- WHAT IS REQUIRED
Report back each line of the data that contains the word "green".

____ DATA TO EXAMINE

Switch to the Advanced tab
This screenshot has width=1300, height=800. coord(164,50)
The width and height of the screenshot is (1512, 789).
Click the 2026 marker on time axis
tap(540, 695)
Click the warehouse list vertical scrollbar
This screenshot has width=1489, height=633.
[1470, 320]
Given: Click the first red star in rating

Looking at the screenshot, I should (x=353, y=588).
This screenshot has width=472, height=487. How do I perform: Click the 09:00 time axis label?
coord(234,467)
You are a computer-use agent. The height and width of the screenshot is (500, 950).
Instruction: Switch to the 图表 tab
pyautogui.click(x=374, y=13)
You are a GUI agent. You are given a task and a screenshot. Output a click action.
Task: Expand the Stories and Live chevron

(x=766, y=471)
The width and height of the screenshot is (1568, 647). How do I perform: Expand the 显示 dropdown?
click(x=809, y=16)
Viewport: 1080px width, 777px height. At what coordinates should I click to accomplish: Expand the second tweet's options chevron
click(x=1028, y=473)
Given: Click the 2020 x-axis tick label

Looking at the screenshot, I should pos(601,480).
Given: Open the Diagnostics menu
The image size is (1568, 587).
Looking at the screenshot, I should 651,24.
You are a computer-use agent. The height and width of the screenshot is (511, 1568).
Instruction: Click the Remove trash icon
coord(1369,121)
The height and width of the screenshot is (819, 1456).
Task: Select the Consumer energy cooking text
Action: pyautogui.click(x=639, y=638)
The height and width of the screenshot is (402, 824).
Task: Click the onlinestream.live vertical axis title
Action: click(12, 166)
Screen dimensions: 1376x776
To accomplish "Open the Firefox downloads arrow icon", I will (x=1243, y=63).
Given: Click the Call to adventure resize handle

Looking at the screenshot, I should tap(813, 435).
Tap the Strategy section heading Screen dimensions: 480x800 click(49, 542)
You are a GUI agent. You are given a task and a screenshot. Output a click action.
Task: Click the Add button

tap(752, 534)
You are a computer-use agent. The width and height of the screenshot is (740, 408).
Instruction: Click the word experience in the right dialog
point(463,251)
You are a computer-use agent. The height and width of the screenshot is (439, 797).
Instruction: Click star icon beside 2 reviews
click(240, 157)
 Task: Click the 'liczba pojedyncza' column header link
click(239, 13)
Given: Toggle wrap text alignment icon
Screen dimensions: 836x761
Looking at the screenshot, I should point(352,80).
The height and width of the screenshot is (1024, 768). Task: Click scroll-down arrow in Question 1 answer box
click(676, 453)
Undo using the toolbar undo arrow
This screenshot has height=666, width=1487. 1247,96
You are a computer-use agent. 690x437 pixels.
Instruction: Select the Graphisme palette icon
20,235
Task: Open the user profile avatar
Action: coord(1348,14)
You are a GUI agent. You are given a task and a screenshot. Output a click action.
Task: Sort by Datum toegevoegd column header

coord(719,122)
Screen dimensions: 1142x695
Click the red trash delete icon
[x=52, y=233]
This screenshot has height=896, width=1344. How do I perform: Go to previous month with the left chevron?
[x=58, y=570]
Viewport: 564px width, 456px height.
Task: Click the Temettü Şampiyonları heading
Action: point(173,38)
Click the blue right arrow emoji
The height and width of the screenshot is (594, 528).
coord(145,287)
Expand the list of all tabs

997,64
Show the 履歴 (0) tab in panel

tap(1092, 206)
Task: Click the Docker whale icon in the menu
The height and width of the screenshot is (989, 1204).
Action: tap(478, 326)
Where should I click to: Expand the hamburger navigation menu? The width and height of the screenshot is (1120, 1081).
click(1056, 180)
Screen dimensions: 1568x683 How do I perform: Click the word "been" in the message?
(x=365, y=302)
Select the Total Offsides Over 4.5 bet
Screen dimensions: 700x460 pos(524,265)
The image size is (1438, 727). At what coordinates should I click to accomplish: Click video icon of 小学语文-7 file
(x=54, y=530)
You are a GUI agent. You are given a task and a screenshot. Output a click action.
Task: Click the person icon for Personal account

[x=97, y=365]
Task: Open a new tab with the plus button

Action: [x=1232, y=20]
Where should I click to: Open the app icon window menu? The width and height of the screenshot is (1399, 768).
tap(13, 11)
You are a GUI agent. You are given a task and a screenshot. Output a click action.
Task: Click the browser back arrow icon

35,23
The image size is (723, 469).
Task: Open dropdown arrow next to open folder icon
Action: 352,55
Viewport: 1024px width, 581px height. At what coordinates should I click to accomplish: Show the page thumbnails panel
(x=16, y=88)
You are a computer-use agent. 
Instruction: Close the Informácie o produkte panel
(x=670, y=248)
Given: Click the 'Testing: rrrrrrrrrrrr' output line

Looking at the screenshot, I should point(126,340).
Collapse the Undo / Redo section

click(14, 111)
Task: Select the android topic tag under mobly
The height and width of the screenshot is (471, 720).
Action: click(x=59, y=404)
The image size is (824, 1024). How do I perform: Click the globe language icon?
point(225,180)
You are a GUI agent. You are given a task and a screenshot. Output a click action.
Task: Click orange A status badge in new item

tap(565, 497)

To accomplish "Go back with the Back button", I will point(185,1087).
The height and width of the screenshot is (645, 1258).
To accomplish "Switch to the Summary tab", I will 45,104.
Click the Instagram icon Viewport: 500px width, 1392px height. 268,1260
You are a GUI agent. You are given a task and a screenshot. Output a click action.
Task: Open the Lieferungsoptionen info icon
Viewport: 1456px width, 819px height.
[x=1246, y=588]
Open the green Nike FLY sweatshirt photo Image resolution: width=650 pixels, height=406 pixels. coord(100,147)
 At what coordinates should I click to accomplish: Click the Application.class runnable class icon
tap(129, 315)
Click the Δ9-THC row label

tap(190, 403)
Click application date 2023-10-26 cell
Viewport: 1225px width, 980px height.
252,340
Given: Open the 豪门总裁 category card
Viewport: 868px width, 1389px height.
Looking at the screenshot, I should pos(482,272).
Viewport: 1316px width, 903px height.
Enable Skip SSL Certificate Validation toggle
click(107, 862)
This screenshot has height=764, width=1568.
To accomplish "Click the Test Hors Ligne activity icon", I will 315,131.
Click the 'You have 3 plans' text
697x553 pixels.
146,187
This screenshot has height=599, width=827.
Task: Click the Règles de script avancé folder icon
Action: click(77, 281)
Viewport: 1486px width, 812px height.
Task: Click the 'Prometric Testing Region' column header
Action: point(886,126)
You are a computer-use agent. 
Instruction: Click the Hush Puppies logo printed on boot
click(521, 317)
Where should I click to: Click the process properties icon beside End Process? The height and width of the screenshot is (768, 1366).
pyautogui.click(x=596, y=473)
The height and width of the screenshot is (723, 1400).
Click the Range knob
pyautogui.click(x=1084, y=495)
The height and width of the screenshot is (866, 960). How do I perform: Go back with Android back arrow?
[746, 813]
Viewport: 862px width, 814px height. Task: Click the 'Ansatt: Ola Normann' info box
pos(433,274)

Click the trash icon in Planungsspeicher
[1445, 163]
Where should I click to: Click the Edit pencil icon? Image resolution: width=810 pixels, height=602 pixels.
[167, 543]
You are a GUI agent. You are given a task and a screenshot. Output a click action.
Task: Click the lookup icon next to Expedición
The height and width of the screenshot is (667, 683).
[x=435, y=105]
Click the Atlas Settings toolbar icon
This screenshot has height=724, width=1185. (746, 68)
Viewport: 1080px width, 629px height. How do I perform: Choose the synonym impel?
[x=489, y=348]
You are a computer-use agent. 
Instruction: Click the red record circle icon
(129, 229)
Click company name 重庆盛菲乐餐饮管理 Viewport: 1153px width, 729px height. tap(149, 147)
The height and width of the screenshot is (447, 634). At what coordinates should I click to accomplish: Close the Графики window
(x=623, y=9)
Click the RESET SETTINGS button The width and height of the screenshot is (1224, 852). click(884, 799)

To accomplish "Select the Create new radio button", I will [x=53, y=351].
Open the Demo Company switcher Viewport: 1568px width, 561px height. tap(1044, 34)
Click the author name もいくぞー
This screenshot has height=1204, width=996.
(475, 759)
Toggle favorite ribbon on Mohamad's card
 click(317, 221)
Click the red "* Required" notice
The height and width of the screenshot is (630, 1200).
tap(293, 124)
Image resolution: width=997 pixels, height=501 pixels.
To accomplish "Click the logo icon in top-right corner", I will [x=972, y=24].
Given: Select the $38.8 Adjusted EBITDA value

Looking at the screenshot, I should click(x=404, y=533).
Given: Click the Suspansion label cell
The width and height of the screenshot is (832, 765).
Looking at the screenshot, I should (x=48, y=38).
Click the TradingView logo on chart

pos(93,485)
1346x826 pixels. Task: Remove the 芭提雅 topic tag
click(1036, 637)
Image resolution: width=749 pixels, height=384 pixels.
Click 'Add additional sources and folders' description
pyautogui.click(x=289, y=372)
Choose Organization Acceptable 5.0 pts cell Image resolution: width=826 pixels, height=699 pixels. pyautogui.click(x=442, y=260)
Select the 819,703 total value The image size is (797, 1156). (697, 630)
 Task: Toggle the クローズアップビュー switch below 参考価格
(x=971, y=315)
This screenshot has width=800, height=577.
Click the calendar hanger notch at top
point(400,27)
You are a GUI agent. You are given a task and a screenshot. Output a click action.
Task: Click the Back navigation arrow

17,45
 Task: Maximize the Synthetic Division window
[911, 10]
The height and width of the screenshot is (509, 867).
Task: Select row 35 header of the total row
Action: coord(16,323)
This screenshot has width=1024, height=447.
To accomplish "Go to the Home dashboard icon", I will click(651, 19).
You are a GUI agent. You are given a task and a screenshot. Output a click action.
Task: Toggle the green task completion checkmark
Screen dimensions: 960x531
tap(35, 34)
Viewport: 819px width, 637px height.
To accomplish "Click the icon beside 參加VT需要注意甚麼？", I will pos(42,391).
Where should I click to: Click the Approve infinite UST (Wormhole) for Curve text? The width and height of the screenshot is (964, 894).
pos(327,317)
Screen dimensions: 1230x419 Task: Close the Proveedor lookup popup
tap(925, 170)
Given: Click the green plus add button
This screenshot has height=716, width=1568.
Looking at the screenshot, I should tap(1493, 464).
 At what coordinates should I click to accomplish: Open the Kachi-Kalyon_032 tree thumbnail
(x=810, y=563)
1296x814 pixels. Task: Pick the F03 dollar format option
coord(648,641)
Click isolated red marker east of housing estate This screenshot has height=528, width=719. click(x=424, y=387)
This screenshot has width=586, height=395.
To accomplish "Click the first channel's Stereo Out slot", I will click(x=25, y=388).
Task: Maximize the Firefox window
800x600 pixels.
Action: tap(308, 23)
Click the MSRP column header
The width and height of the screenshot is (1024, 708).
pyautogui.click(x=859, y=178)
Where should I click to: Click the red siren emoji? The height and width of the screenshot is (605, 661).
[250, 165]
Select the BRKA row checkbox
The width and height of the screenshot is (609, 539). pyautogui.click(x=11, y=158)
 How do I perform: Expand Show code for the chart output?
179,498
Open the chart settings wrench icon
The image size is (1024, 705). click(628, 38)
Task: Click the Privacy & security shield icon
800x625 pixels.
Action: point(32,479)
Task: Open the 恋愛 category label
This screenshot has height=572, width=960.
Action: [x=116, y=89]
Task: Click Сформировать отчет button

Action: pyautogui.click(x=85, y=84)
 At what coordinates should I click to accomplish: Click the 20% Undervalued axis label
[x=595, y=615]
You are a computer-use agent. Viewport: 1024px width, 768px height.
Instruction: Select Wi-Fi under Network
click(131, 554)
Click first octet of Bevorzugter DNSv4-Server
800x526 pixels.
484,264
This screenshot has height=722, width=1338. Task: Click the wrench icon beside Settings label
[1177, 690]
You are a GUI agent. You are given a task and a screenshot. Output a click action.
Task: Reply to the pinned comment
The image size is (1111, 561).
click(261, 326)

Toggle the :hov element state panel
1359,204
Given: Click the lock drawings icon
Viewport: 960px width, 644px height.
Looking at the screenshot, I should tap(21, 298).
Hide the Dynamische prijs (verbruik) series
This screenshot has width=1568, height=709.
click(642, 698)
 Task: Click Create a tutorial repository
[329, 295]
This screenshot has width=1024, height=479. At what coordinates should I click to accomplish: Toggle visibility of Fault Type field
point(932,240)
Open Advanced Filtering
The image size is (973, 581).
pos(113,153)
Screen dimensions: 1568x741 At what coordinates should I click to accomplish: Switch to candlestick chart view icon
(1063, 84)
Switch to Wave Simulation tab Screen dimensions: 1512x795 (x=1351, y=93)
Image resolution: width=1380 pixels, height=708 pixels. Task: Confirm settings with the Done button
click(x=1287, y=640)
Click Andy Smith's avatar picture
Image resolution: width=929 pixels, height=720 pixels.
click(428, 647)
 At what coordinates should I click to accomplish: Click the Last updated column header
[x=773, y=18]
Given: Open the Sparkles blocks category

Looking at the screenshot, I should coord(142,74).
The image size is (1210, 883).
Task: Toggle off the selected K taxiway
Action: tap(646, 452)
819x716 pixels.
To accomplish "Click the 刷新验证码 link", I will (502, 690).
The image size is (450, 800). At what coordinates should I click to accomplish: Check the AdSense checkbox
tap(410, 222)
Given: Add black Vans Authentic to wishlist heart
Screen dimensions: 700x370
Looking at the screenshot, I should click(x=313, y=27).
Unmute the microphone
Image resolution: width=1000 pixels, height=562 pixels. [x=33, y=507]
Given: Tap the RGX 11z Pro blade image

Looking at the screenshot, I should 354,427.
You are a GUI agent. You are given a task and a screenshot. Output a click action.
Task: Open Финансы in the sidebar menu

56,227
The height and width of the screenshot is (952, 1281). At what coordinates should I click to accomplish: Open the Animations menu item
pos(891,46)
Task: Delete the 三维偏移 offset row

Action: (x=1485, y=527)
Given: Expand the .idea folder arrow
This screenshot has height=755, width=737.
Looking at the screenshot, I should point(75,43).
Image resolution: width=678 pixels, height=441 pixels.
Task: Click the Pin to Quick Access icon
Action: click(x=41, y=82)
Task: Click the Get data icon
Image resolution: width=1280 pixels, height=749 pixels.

________

- TASK SOLUTION
Open the green Nike FLY sweatshirt photo Image resolution: width=650 pixels, height=406 pixels. coord(100,147)
Task: Toggle the green task completion checkmark
Given: Click the green plus add button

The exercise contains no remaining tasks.